Directions for this task: Every line with the word "agent" in it should be extracted from the data that follows.

Segment Start: Data under study

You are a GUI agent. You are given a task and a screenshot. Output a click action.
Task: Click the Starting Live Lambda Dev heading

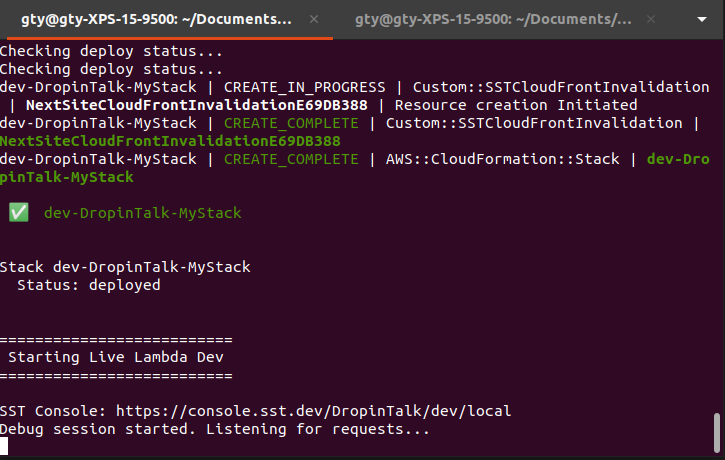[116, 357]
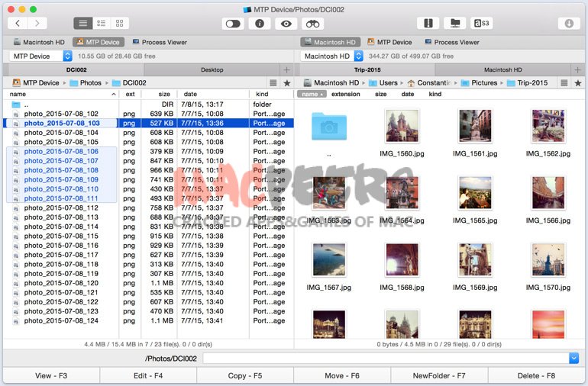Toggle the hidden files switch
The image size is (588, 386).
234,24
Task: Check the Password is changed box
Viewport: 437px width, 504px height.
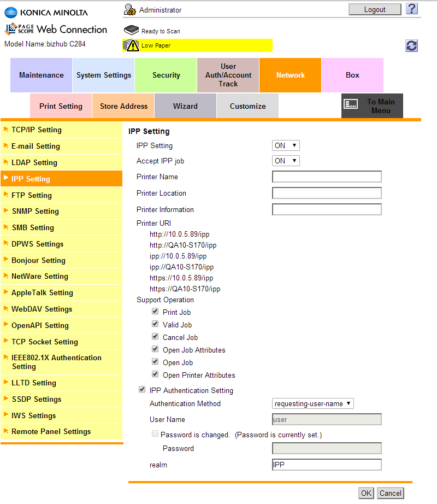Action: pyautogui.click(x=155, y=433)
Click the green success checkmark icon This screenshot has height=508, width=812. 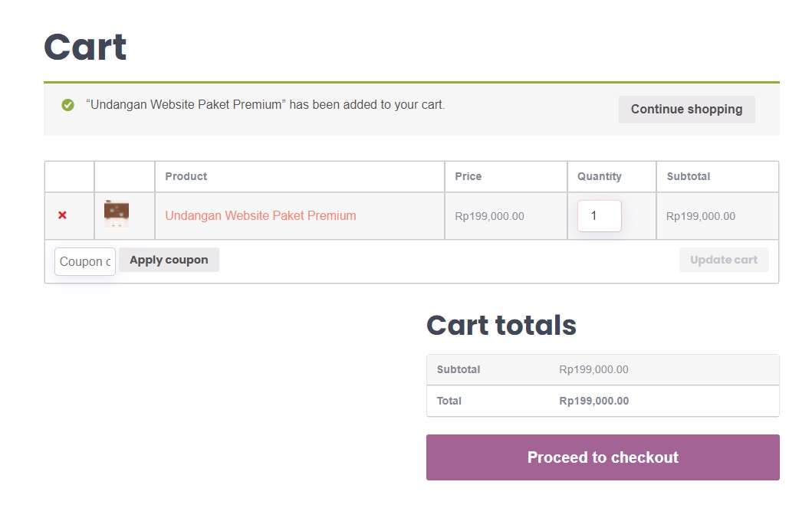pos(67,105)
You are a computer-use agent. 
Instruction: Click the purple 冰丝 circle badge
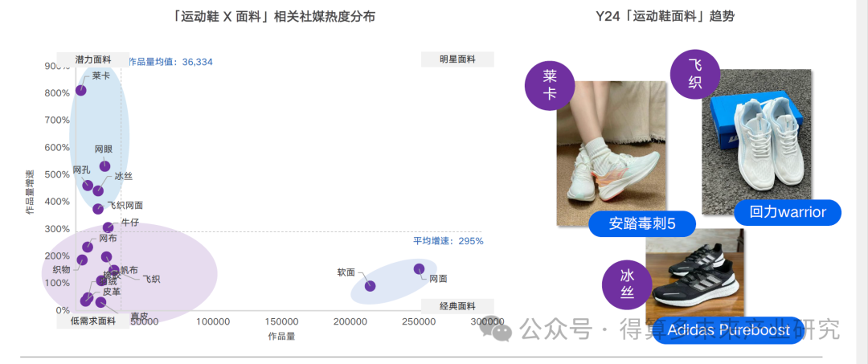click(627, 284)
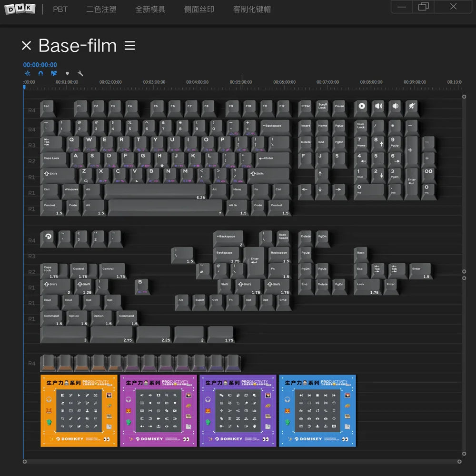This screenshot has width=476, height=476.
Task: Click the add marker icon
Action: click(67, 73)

Segment End: Data under study

Solved problem:
You are a GUI agent. You are given a task and a screenshot. Output a click action.
You are a computer-use agent. 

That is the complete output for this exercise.